Gérard, dans son portrait de Madame Récamier, ne fut pas moins heureux que son maître. Comme lui, il réussit à produire un chef-d'œuvre. On peut comparer les deux toiles qui se trouvent au Louvre, Celle de Gérard a peut-être plus de fraîcheur et de séduction, on y devine le souci du peintre à flatter son modèle ; celle de David se distingue par plus d'harmonie dans l'ensemble, par plus de fermeté, par plus de vérité aussi. Rien ne ressemble moins à David peintre d'histoire que David portraitiste : devant la nature vivante tombait sa froideur systématique ; il l'attaquait avec une absolue sincérité, ne cherchant ni à l'interpréter ni à l'orner ; sur les traits mobiles du modèle, à force d'étude et de précision, il saisissait l'âme et la fixait. Il doit à cette probité scrupuleuse une gloire de bon aloi que ses meilleures et ses plus vastes compositions d'histoire n'auraient pu lui assurer. « Il ne reculait même pas devant l'horreur, malgré son amour de la beauté classique. Ce qui fait la gloire de David, c'est sa grande science du dessin fortifiée par l'étude incessante du modèle, anoblie et comme ramenée au type général par la familiarité de l'antique. Sans doute les personnages de ses tableaux se figeaient parfois en statues, mais jamais ses portraits. Pendant une longue période, l'autorité de David fut immense, incontestée, sans rivale. Il s'était emparé, en maître despotique, du domaine de l'art. Ces dominations ne s'acquièrent pas sans une rare puissance et, pourquoi ne pas dire le mot, sans génie. » (Théophile Gautier).
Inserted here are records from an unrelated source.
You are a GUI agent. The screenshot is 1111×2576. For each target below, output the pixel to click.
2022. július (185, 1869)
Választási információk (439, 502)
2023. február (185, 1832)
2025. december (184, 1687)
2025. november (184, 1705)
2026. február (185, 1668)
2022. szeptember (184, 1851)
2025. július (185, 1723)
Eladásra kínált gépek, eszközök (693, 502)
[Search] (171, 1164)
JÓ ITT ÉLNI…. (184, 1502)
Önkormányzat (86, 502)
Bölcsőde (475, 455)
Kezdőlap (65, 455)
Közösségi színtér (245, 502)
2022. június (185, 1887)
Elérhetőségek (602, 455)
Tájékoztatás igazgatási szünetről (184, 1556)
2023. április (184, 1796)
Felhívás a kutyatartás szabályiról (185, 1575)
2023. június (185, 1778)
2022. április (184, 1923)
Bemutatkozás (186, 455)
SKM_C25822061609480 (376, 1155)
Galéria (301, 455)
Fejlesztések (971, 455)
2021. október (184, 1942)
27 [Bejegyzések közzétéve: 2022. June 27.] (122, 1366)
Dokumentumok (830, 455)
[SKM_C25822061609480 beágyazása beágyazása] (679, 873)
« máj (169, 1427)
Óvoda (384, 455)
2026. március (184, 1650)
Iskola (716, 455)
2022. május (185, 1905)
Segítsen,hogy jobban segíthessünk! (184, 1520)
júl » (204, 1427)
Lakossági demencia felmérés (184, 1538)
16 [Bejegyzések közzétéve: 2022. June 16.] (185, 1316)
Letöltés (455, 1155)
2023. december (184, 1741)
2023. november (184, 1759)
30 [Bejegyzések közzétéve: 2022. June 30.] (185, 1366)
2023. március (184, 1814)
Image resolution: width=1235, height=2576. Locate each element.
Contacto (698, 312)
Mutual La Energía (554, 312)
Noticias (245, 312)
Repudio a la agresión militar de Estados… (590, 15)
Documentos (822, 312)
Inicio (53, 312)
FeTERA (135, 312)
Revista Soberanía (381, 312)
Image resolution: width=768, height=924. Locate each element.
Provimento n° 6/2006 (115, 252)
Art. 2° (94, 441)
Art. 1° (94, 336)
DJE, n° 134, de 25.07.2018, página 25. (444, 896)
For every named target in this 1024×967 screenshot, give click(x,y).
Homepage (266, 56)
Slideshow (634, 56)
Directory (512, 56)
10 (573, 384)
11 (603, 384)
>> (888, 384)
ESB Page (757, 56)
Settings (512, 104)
Le portrait de Madame Récamier, n'ayant pas été achevé, demeura la propriété de l'artiste qui l'oublia dans un coin de son atelier. Il le suivit dans son exil à Bruxelles sans trouver acheteur. Il fut acquis par l'Etat en 1826, à la vente posthume du peintre, pour la somme de 6.180 francs. On le mit au Louvre, d'où il ne sortit qu'une fois, en 1889, pour figurer à la centennale de l'Exposition universelle. Il est placé aujourd'hui dans la salle connue sous le nom de Salle du Sacre, où se trouvent réunies les œuvres les plus célèbres du grand peintre.